View Single Post
  #4  
Old 02-03-2008, 12:47 PM
Karlsson
Registered User

Karlsson is offline
 
Join Date: May 2007
Location: in exile in Doha, Qatar
Posts: 159
Quote:
Originally Posted by desler View Post
M1 The crab nebula, It has been one of my favourite images on the net. To say I was just a tad dissapointed is probably accurate but I was still very happy to finally get another of those difficult to find obects in the EP. Not much more the a faint smudge, but a smudge all the same!

(...)

NGC5128 Just to the north of Omega Centauri and lower in the sky, the faint haze which I now know as 5128. Detail was minimal, with averted vision I knew it was there, but that was the best I coould come up with.
Darren,

Enjoyed reading your report!

Disappointing as it may sound, there are objects that look good on photos but invariably disappoint in a less than very large scope in not so dark conditions... M1 and NGC5128 are among them.

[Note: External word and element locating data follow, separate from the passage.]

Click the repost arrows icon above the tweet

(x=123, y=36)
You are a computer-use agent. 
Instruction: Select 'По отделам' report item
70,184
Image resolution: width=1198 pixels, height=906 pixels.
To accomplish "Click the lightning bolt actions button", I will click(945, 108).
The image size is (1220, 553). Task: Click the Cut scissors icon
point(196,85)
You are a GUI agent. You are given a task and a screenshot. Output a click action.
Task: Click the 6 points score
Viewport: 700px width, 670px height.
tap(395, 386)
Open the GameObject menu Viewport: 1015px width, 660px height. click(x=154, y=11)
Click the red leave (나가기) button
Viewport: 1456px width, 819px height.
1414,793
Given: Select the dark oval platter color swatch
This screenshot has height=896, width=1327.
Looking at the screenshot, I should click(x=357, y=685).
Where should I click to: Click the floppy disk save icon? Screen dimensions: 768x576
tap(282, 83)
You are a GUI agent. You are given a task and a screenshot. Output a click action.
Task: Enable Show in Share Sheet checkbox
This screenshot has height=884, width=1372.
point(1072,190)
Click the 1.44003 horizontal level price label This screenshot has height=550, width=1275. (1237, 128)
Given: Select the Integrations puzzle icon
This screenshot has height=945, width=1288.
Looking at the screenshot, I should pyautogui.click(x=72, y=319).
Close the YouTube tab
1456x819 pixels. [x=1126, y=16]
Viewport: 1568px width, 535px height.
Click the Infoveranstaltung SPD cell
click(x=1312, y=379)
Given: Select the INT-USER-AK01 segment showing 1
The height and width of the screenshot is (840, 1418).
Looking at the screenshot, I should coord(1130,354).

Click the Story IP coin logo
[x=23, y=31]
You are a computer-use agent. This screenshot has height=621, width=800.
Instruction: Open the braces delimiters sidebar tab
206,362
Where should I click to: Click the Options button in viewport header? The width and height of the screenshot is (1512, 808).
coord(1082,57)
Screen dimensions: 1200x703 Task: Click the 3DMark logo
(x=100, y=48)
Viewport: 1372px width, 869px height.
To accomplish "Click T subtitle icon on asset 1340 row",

For M1 in particular conditions were less than favourable, too: in Werribee last night it only became astronomically dark at around 21:35 and at that time M1 was at an altitude of only some 27°. If you observed it later than that it was still lower in the sky... so you had to look through a lot of atmosphere to see it at all (about two times as much as if you had looked straight up). Going back through my obs records of the last 10 years of observing M1 through an 8" scope I have only seen some filaments in the smudge once, under a very dark sky.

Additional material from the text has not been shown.